In all but one of the analyzed studies, the participants took calcium in combination with vitamin D. Because of the lack of studies examining vitamin D alone, the researchers were unable to determine whether vitamin D acts independently or together with calcium in reducing fracture risk.
—Marc Ellman, MD
* Bischoff-Ferrari HA, Willett WC, Wong JB, Giovannucci E, Dietrich T, Dawson-Hughes B. Fracture prevention with vitamin D supplementation: a meta-analysis of randomized controlled trials. JAMA. 2005 May 11;293(18):2257-64.
Consuming a diet rich in vitamin E may help reduce the risk of developing Parkinson’s disease, reports a review article recently published in the Lancet Neurology journal.*
Investigators at the Royal Victoria Hospital in Quebec, Canada, conducted a systematic review and meta-analysis of observational studies published between 1966 and 2005. Using data from eight studies, they concluded that both moderate and high levels of dietary vitamin E intake helped reduce the risk of developing Parkinson’s disease. By contrast, the studies did not suggest that vitamin C or beta-carotene confers protection against Parkinson’s.
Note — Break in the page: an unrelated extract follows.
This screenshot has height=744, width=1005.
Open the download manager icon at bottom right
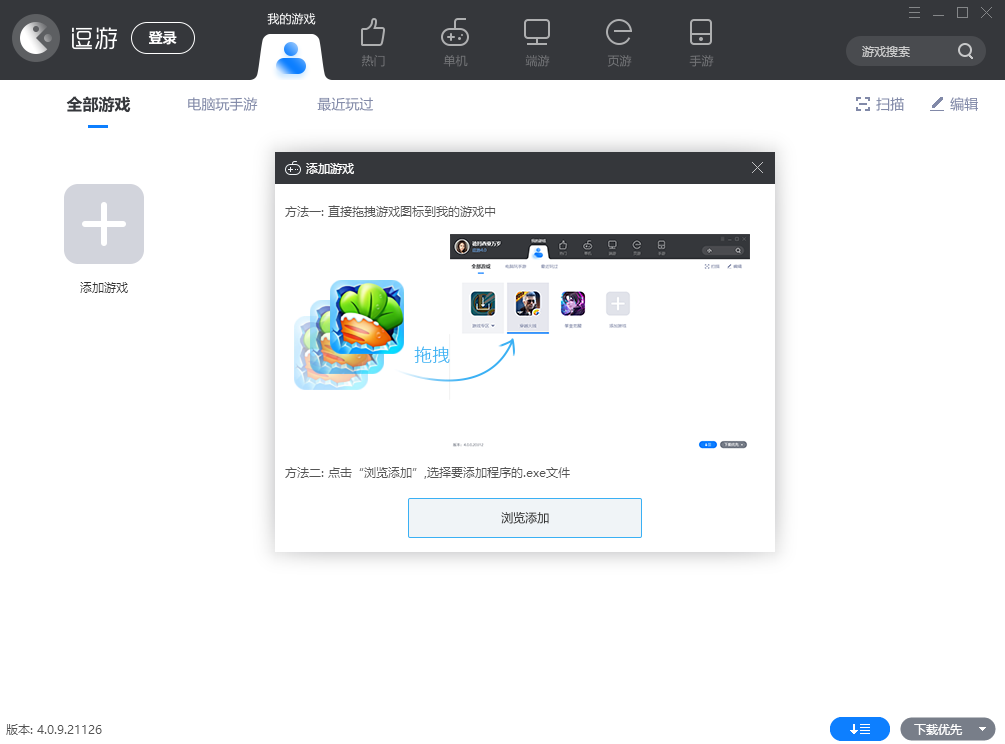(x=859, y=729)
Gamma tocopherol is the predominant form of vitamin E in food sources, while alpha tocopherol is the most prevalent form in nutritional supplements. Foods rich in vitamin E include nuts, seeds, wheat germ, and spinach and other leafy green vegetables.
Parkinson’s is a chronic, irreversible neurodegenerative disease affecting about 1% of all adults over the age of 65 worldwide. Its symptoms include tremors, stiffness, slow movement, and poor coordination and balance.
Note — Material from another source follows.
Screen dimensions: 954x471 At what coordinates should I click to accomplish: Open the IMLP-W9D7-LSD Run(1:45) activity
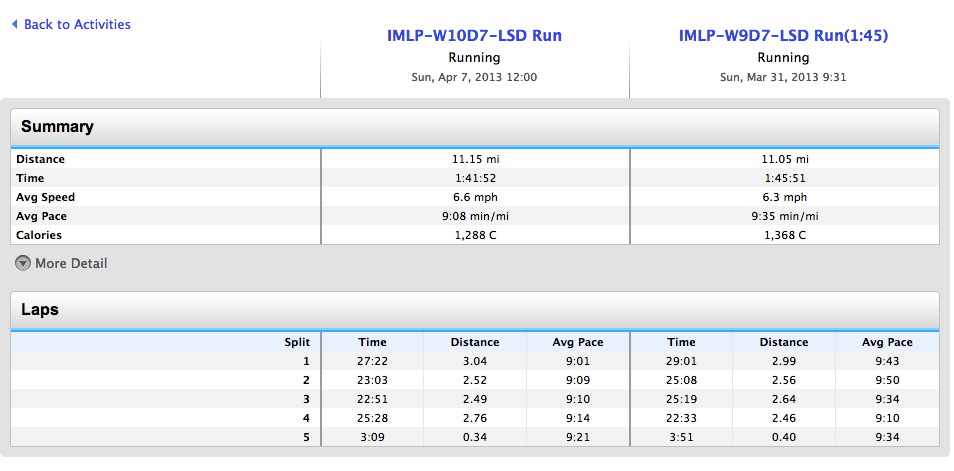tap(783, 36)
This study suggests that dietary vitamin E provides a neuroprotective effect against the development of Parkinson’s disease. Randomized controlled trials are indicated to confirm these results.
—Elizabeth Wagner, ND
* Etminan M, Gill SS, Samii A. Intake of vitamin E, vitamin C, and carotenoids and the risk of Parkinson’s disease: a meta-analysis. Lancet Neurol. 2005 Jun;4(6):362-5.
Grapes may help protect against the development of atherosclerosis, a thickening and hardening of the arteries that is a leading cause of morbidity and mortality worldwide, according to a recent study conducted at the Lipid Research Laboratory at Israel’s Rambam Medical Center.* This finding may help account for epidemiological studies that have suggested a protective effect of red wine against heart attack.
In their study, the Israeli scientists used mice bred to develop atherosclerosis. Thirty mice were assigned to consume water alone, a placebo, or a polyphenol-rich, freeze-dried extract of fresh California grapes in drinking water for 10 weeks.
Consumption of grape powder reduced the atherosclerotic lesion area by 41% compared to the control and placebo groups. The anti-atherosclerotic effect was at least partly due to a significant 8% reduction in serum oxidative stress and an increase in serum antioxidant capacity of as much as 22%. Furthermore, the grape powder protected both plasma LDL (low-density lipoprotein) and macrophages from oxidative stress.
“Grapes contain an abundance of powerful antioxidants that appear to inhibit an array of critical factors that can cause atherosclerosis,” noted principal investigator Bianca Fuhrman. Phytochemicals called polyphenols may be responsible for the potent antioxidant effects of grapes.
—Elizabeth Wagner, ND
* Fuhrman B, Volkova N, Coleman R, Aviram M. Grape powder polyphenols attenuate atherosclerosis development in apolipoprotein E deficient (E0) mice and reduce macrophage atherogenicity. J Nutr. 2005 Apr;135(4):722-8.